Deputada defende criação do programa 'Memória, Verdade e Justiça na sala de aula'

Projeto foi apresentado por Dani Monteiro, do Psol, na Alerj

Por ADRIANA CRUZ

Deputada estadual Dani Monteiro
Deputada estadual Dani Monteiro -

Ainda em meio a recente polêmica sobre a comemoração do Golpe de 1964 defendida pelo presidente Jair Bolsonaro, do PSL, que completou 55 anos no último domingo, a deputada estadual Dani Monteiro, do Psol, protocolou, nesta terça-feira, na Assembleia Legislativa, um projeto de lei para a criação do programa "Memória, Verdade e Justiça na sala de aula".

"Não deveria existir projeto para contar a história num processo de ordem e progresso. Mas, em época, de fake news, precisamos fazer um balanço do que foram os anos de chumbo", afirmou a parlamentar. Ela sustenta ainda que é preciso promover a Democracia e os Direitos Humanos para estimular o pensamento livre e crítico, a tolerância e a diversidade, além de impedir que práticas como a tortura e a violência física promovidas pelo Estado sejam relativizadas pela sociedade.

O Programa "Memória, Verdade e Justiça na sala de aula", de caráter extracurricular, valerá para instituições de educação públicas e privadas dos ensinos fundamental, médio e técnico do estado. As ações envolverão campanhas, aulas abertas, publicações e materiais de apoio que promovam o conteúdo presente no Relatório da Comissão Nacional da Verdade e no Relatório Final da Comissão Estadual da Verdade.

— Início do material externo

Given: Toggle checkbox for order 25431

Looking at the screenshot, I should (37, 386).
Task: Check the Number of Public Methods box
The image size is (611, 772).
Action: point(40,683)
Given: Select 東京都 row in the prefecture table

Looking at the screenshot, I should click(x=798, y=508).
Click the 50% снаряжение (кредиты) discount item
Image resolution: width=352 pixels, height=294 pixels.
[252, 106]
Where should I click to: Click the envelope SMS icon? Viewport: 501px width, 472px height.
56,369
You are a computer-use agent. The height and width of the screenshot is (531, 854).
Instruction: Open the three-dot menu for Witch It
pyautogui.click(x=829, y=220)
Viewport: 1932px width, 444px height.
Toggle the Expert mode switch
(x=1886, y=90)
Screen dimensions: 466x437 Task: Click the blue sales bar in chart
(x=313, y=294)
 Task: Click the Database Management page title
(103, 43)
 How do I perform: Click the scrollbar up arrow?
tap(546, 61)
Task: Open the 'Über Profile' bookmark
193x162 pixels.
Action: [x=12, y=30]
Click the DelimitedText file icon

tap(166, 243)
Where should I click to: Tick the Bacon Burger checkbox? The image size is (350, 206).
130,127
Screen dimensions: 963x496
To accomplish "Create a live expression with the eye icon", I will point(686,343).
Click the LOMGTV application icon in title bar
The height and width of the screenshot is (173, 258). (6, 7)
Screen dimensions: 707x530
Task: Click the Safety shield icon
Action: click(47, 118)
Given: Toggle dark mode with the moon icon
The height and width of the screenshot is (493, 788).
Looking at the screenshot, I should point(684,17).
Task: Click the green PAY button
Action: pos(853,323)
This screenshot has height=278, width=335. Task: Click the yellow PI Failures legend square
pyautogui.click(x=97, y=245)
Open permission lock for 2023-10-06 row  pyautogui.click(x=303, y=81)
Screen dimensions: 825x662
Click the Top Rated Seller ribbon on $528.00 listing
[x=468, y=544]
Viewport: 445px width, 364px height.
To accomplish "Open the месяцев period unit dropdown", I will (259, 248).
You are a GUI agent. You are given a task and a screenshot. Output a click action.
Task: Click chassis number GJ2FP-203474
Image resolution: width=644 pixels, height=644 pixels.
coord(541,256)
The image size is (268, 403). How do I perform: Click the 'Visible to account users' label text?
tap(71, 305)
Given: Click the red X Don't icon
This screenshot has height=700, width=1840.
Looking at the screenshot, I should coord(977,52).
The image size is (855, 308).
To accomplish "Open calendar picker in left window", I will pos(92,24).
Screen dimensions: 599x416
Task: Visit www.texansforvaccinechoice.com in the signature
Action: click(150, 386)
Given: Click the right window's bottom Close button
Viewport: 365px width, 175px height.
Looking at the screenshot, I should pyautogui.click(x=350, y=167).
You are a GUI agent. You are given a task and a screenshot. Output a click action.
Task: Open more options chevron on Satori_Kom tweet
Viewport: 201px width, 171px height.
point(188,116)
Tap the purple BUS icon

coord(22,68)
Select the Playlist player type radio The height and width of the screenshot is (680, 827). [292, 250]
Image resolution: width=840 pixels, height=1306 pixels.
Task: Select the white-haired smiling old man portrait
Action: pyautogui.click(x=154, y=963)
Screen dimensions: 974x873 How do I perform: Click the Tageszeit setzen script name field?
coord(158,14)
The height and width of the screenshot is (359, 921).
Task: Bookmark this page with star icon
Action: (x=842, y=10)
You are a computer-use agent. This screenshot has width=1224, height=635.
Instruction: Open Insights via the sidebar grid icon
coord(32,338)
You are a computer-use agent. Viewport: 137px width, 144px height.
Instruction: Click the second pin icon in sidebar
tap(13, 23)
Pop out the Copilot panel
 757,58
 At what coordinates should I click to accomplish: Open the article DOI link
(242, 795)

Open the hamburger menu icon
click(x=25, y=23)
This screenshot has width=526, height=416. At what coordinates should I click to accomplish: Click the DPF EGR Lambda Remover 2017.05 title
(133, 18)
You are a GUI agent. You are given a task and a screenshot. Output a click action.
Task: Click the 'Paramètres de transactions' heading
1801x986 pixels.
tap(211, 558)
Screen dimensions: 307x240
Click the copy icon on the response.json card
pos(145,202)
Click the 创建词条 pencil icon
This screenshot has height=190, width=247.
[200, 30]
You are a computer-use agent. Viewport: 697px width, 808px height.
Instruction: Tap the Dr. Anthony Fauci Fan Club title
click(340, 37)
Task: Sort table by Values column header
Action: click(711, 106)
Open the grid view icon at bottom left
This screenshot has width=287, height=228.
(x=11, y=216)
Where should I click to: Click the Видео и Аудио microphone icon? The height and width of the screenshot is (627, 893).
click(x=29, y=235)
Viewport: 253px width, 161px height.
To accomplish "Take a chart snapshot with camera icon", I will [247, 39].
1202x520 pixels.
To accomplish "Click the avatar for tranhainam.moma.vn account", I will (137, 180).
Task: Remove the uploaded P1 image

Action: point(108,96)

Para fundamentar a proposta, a deputada usa como referências os documentos internacionais de direitos humanos em que o Brasil é signatário, especialmente, a Declaração Universal dos Direitos Humanos; a Convenção Americana sobre Direitos Humanos; e a Convenção Contra a Tortura e outros Tratamentos ou Penas Cruéis, Desumanos ou Degradantes.

Dani Monteiro alega ainda que o projeto é um contraponto no âmbito estadual do  Programa Escola sem Partido que prega que os professores não podem se aproveitar da “audiência cativa dos alunos para promover os seus próprios interesses, opiniões, concepções ou preferências ideológicas, religiosas, morais, políticas e partidárias” ou fazer propaganda político-partidária em sala de aula ou incitar alunos a participar de manifestações. "Tem a ver com a pluralidade no âmbito estadual", argumenta.